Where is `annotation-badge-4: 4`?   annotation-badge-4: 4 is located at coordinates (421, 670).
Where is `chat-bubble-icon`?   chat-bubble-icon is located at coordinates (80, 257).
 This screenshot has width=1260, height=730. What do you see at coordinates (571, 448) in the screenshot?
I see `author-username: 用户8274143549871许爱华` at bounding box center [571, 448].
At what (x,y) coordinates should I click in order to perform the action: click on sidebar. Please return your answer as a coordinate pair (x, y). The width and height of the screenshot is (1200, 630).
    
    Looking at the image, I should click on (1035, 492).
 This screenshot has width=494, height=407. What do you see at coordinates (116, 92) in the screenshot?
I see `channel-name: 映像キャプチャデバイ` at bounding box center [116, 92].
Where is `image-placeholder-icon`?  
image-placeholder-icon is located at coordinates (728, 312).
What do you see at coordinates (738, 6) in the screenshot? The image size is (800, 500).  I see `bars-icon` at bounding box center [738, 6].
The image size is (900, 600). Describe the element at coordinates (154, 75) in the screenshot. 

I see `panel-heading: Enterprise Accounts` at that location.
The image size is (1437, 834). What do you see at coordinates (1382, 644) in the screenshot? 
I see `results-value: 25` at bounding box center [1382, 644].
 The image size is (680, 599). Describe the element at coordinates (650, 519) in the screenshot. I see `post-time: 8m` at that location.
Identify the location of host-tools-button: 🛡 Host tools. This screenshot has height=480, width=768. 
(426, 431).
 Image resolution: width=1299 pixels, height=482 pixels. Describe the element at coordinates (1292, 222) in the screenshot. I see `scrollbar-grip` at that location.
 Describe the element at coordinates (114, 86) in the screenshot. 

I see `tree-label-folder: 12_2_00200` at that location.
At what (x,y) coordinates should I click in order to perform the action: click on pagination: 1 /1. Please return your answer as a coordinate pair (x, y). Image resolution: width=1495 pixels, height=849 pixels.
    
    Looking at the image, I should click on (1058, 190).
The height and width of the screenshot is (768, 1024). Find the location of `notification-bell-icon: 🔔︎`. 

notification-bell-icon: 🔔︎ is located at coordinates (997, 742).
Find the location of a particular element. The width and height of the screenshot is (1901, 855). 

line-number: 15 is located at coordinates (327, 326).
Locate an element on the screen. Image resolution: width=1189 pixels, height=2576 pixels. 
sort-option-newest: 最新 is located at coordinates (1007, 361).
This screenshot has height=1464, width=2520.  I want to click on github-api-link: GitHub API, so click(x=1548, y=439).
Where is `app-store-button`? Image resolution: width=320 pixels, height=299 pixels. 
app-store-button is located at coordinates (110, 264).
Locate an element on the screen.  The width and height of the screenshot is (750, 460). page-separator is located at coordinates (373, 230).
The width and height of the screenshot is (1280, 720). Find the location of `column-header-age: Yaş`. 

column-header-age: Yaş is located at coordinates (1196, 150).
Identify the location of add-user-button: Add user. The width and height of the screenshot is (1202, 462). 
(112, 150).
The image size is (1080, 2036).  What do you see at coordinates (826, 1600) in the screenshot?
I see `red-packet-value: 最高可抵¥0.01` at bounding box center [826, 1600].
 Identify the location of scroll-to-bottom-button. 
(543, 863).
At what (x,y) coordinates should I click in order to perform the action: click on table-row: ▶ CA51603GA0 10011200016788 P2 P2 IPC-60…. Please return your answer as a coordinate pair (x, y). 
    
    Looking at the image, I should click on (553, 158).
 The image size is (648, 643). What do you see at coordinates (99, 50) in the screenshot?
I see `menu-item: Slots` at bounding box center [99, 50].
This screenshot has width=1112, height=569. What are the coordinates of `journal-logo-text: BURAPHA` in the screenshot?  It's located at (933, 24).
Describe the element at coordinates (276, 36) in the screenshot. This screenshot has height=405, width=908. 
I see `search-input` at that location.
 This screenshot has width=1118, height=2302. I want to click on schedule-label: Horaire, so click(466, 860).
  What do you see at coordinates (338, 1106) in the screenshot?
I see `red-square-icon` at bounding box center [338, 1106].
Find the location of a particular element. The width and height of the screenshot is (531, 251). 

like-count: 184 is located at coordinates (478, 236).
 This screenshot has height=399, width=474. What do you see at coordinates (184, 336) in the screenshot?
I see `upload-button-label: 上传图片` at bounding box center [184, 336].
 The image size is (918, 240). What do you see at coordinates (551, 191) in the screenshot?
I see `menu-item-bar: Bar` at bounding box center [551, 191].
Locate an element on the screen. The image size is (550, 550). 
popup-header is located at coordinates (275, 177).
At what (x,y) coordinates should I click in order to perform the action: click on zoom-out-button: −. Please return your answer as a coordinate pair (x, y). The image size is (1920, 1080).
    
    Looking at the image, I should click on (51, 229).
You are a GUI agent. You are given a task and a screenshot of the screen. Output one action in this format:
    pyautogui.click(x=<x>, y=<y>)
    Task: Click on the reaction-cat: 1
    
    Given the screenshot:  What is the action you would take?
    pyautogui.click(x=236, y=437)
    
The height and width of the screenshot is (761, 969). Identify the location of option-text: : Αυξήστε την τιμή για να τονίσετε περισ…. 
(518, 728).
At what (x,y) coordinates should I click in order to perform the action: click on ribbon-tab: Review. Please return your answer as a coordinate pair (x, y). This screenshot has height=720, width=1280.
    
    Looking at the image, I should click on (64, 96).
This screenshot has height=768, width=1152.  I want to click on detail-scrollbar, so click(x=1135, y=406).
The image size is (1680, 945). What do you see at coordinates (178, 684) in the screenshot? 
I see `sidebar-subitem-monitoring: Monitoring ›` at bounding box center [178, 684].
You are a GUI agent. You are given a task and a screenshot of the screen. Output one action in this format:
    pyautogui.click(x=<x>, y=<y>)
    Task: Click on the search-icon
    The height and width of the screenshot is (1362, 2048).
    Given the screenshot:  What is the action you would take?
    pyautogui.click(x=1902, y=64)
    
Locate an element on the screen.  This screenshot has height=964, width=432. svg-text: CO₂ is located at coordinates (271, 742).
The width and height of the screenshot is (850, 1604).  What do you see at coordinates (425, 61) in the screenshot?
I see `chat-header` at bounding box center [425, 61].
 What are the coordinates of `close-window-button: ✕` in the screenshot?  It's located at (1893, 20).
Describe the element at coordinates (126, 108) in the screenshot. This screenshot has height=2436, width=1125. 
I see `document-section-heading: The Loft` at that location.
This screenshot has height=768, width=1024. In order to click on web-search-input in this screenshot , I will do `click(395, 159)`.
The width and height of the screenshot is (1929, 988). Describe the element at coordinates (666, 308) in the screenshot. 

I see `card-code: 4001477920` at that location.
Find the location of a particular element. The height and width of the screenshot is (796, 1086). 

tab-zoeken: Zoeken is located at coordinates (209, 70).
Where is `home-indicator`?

◇ ◇ ◇ ◇ ◇ ◇ ◇

**EXERCISE BRIEF**
Copy out every one of the records above, word for word.

**COMPLETED TASK**
Where is `annotation-badge-4: 4`?   annotation-badge-4: 4 is located at coordinates (421, 670).
Where is `chat-bubble-icon`?   chat-bubble-icon is located at coordinates (80, 257).
 This screenshot has width=1260, height=730. What do you see at coordinates (571, 448) in the screenshot?
I see `author-username: 用户8274143549871许爱华` at bounding box center [571, 448].
At what (x,y) coordinates should I click in order to perform the action: click on sidebar. Please return your answer as a coordinate pair (x, y). The width and height of the screenshot is (1200, 630).
    
    Looking at the image, I should click on (1035, 492).
 This screenshot has width=494, height=407. What do you see at coordinates (116, 92) in the screenshot?
I see `channel-name: 映像キャプチャデバイ` at bounding box center [116, 92].
Where is `image-placeholder-icon`?  
image-placeholder-icon is located at coordinates (728, 312).
What do you see at coordinates (738, 6) in the screenshot? The image size is (800, 500).  I see `bars-icon` at bounding box center [738, 6].
The image size is (900, 600). Describe the element at coordinates (154, 75) in the screenshot. 

I see `panel-heading: Enterprise Accounts` at that location.
The image size is (1437, 834). What do you see at coordinates (1382, 644) in the screenshot? 
I see `results-value: 25` at bounding box center [1382, 644].
 The image size is (680, 599). Describe the element at coordinates (650, 519) in the screenshot. I see `post-time: 8m` at that location.
Identify the location of host-tools-button: 🛡 Host tools. This screenshot has height=480, width=768. 
(426, 431).
 Image resolution: width=1299 pixels, height=482 pixels. Describe the element at coordinates (1292, 222) in the screenshot. I see `scrollbar-grip` at that location.
 Describe the element at coordinates (114, 86) in the screenshot. 

I see `tree-label-folder: 12_2_00200` at that location.
At what (x,y) coordinates should I click in order to perform the action: click on pagination: 1 /1. Please return your answer as a coordinate pair (x, y). Image resolution: width=1495 pixels, height=849 pixels.
    
    Looking at the image, I should click on (1058, 190).
The height and width of the screenshot is (768, 1024). Find the location of `notification-bell-icon: 🔔︎`. 

notification-bell-icon: 🔔︎ is located at coordinates (997, 742).
Find the location of a particular element. The width and height of the screenshot is (1901, 855). 

line-number: 15 is located at coordinates (327, 326).
Locate an element on the screen. Image resolution: width=1189 pixels, height=2576 pixels. 
sort-option-newest: 最新 is located at coordinates (1007, 361).
This screenshot has height=1464, width=2520.  I want to click on github-api-link: GitHub API, so click(x=1548, y=439).
Where is `app-store-button`? Image resolution: width=320 pixels, height=299 pixels. 
app-store-button is located at coordinates (110, 264).
Locate an element on the screen.  The width and height of the screenshot is (750, 460). page-separator is located at coordinates (373, 230).
The width and height of the screenshot is (1280, 720). Find the location of `column-header-age: Yaş`. 

column-header-age: Yaş is located at coordinates (1196, 150).
Identify the location of add-user-button: Add user. The width and height of the screenshot is (1202, 462). 
(112, 150).
The image size is (1080, 2036).  What do you see at coordinates (826, 1600) in the screenshot?
I see `red-packet-value: 最高可抵¥0.01` at bounding box center [826, 1600].
 Identify the location of scroll-to-bottom-button. 
(543, 863).
At what (x,y) coordinates should I click in order to perform the action: click on table-row: ▶ CA51603GA0 10011200016788 P2 P2 IPC-60…. Please return your answer as a coordinate pair (x, y). 
    
    Looking at the image, I should click on (553, 158).
 The image size is (648, 643). What do you see at coordinates (99, 50) in the screenshot?
I see `menu-item: Slots` at bounding box center [99, 50].
This screenshot has width=1112, height=569. What are the coordinates of `journal-logo-text: BURAPHA` in the screenshot?  It's located at (933, 24).
Describe the element at coordinates (276, 36) in the screenshot. This screenshot has height=405, width=908. 
I see `search-input` at that location.
 This screenshot has width=1118, height=2302. I want to click on schedule-label: Horaire, so click(466, 860).
  What do you see at coordinates (338, 1106) in the screenshot?
I see `red-square-icon` at bounding box center [338, 1106].
Find the location of a particular element. The width and height of the screenshot is (531, 251). 

like-count: 184 is located at coordinates (478, 236).
 This screenshot has height=399, width=474. What do you see at coordinates (184, 336) in the screenshot?
I see `upload-button-label: 上传图片` at bounding box center [184, 336].
 The image size is (918, 240). What do you see at coordinates (551, 191) in the screenshot?
I see `menu-item-bar: Bar` at bounding box center [551, 191].
Locate an element on the screen. The image size is (550, 550). 
popup-header is located at coordinates (275, 177).
At what (x,y) coordinates should I click in order to perform the action: click on zoom-out-button: −. Please return your answer as a coordinate pair (x, y). The image size is (1920, 1080).
    
    Looking at the image, I should click on (51, 229).
You are a GUI agent. You are given a task and a screenshot of the screen. Output one action in this format:
    pyautogui.click(x=<x>, y=<y>)
    Task: Click on the reaction-cat: 1
    
    Given the screenshot:  What is the action you would take?
    pyautogui.click(x=236, y=437)
    
The height and width of the screenshot is (761, 969). Identify the location of option-text: : Αυξήστε την τιμή για να τονίσετε περισ…. 
(518, 728).
At what (x,y) coordinates should I click in order to perform the action: click on ribbon-tab: Review. Please return your answer as a coordinate pair (x, y). This screenshot has height=720, width=1280.
    
    Looking at the image, I should click on (64, 96).
This screenshot has height=768, width=1152.  I want to click on detail-scrollbar, so click(x=1135, y=406).
The image size is (1680, 945). What do you see at coordinates (178, 684) in the screenshot? 
I see `sidebar-subitem-monitoring: Monitoring ›` at bounding box center [178, 684].
You are a GUI agent. You are given a task and a screenshot of the screen. Output one action in this format:
    pyautogui.click(x=<x>, y=<y>)
    Task: Click on the search-icon
    The height and width of the screenshot is (1362, 2048).
    Given the screenshot:  What is the action you would take?
    pyautogui.click(x=1902, y=64)
    
Locate an element on the screen.  This screenshot has height=964, width=432. svg-text: CO₂ is located at coordinates (271, 742).
The width and height of the screenshot is (850, 1604).  What do you see at coordinates (425, 61) in the screenshot?
I see `chat-header` at bounding box center [425, 61].
 What are the coordinates of `close-window-button: ✕` in the screenshot?  It's located at (1893, 20).
Describe the element at coordinates (126, 108) in the screenshot. This screenshot has height=2436, width=1125. 
I see `document-section-heading: The Loft` at that location.
This screenshot has height=768, width=1024. In order to click on web-search-input in this screenshot , I will do `click(395, 159)`.
The width and height of the screenshot is (1929, 988). Describe the element at coordinates (666, 308) in the screenshot. 

I see `card-code: 4001477920` at that location.
Find the location of a particular element. The height and width of the screenshot is (796, 1086). 

tab-zoeken: Zoeken is located at coordinates (209, 70).
Where is `home-indicator`?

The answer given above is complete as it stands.